Article 2 : La miséricorde divine mettra-t-elle un terme à la peine des damnés, des hommes aussi bien que des démons ?

 

          Objection N°1. Il semble que la miséricorde divine mette un terme à toute la peine des hommes aussi bien que des démons. Vous avez pitié de tous, Seigneur, parce que vous pouvez tout (Sag., 11, 24). Or, entre tous les êtres on comprend les démons, qui sont des créatures de Dieu. La peine des démons eux-mêmes sera donc limitée.

          Réponse à l’objection N°1 : Dieu a pitié de tout le monde autant qu’il est en lui. Mais parce que sa miséricorde est réglée par sa sagesse, il s’ensuit qu’elle ne s’étend pas à ceux qui s’en sont rendus indignes, comme les démons et les damnés qui se sont obstinés dans leur malice. Cependant on peut dire que la miséricorde s’exerce aussi sur eux, en ce qu’ils sont punis moins qu’ils le méritent, mais non en raison de ce qu’ils sont totalement délivrés de la peine.

 

          Objection N°2. Il est dit (Rom., 11, 32) : Dieu a tout compris sous le péché pour avoir pitié de tout le monde. Or, Dieu a renfermé les démons sous le péché, c’est-à-dire il a permis qu’ils y fussent renfermés. Il semble donc qu’il aura aussi pitié des démons.

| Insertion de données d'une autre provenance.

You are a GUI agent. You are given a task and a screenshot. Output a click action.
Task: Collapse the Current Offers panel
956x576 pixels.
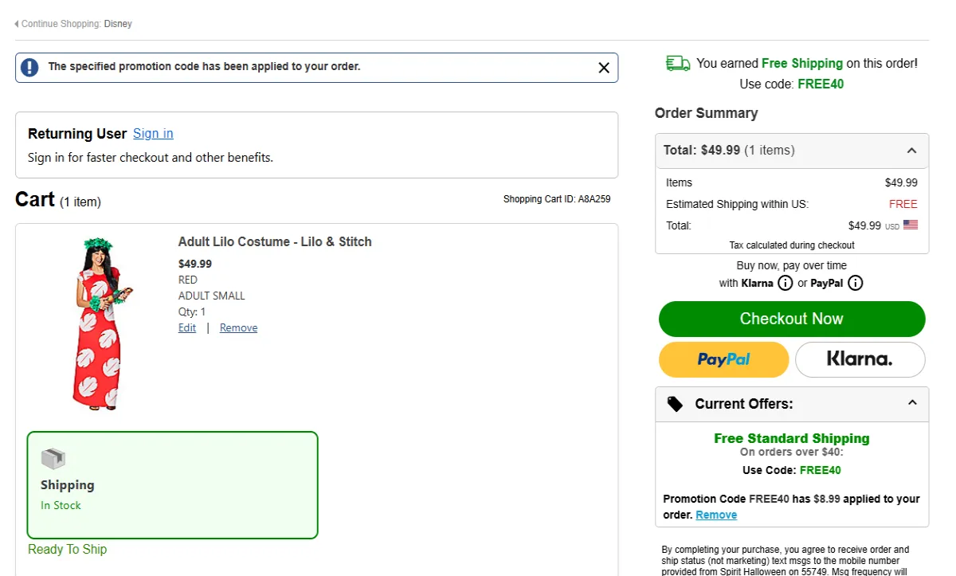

          Réponse à l’objection N°2 : Cette répartition doit s’entendre de chaque genre d’individu et non de tous les individus de chaque genre, de manière que ce passage s’applique aux hommes tels qu’ils sont ici-bas. Car Dieu a eu pitié des Juifs et des gentils, mais il n’a pas eu pitié de tous les Juifs et de tous les gentils.

 

          Objection N°3. Comme le dit saint Anselme (Cur Deus homo, liv. 2, chap. 4) : Il n’est pas juste que Dieu laisse absolument périr la créature qu’il a faite pour la béatitude. Il semble donc, puisque toute créature raisonnable a été créée pour la béatitude, qu’il n’est pas juste qu’il permette qu’elle périsse entièrement.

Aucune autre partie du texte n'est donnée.